» Required action:
Copy all lines below exactly as written. Leave pictures out.

» Source records:
┌──

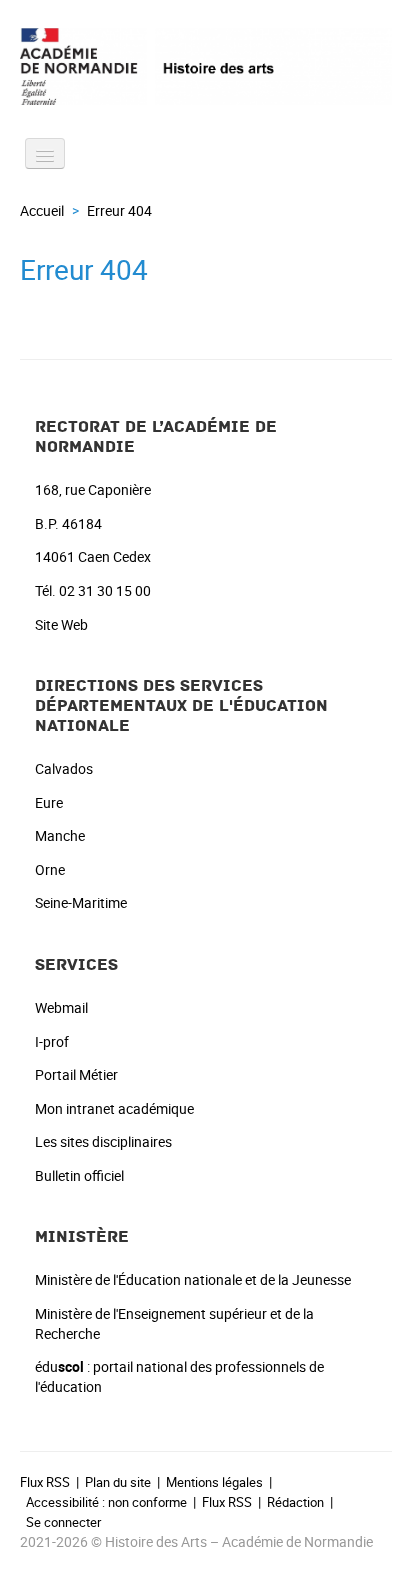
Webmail (61, 1007)
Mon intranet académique (114, 1108)
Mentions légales (214, 1482)
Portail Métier (76, 1074)
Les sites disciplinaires (103, 1141)
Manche (60, 835)
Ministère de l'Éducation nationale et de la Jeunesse (193, 1279)
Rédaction (295, 1502)
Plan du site (118, 1482)
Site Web (61, 624)
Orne (50, 869)
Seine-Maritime (81, 902)
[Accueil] (206, 66)
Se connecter (63, 1522)
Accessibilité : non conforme (106, 1502)
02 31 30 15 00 (105, 590)
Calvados (64, 768)
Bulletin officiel (79, 1175)
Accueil (42, 210)
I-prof (52, 1041)
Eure (49, 802)
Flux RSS (45, 1482)
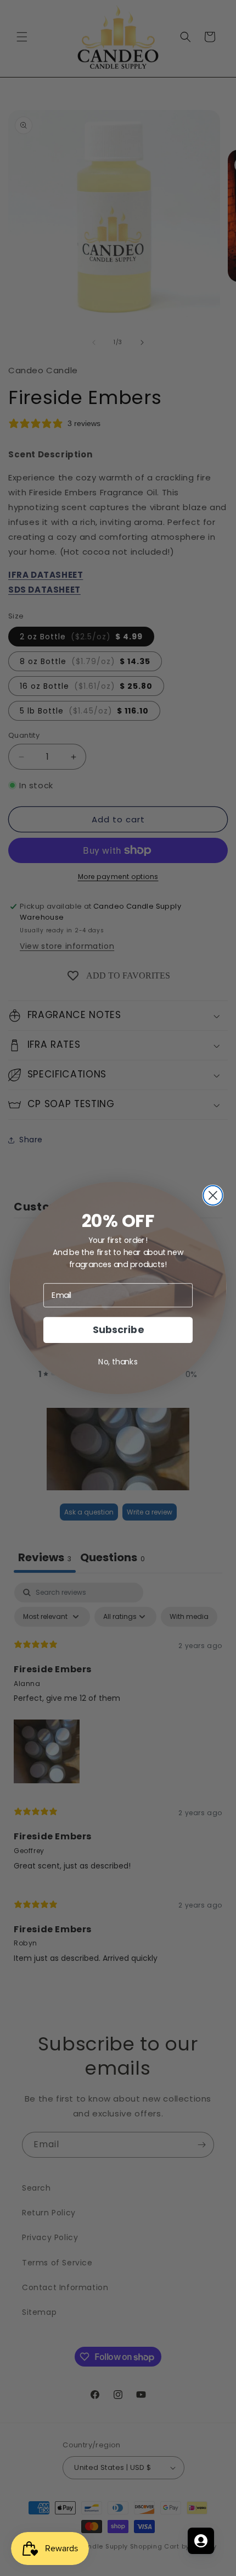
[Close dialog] (212, 1195)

└──

» Output below:
Webmail (61, 1007)
Mon intranet académique (114, 1108)
Mentions légales (214, 1482)
Portail Métier (76, 1074)
Les sites disciplinaires (103, 1141)
Manche (60, 835)
Ministère de l'Éducation nationale et de la Jeunesse (193, 1279)
Rédaction (295, 1502)
Plan du site (118, 1482)
Site Web (61, 624)
Orne (50, 869)
Seine-Maritime (81, 902)
[Accueil] (206, 66)
Se connecter (63, 1522)
Accessibilité : non conforme (106, 1502)
02 31 30 15 00 (105, 590)
Calvados (64, 768)
Bulletin officiel (79, 1175)
Accueil (42, 210)
I-prof (52, 1041)
Eure (49, 802)
Flux RSS (45, 1482)
[Close dialog] (212, 1195)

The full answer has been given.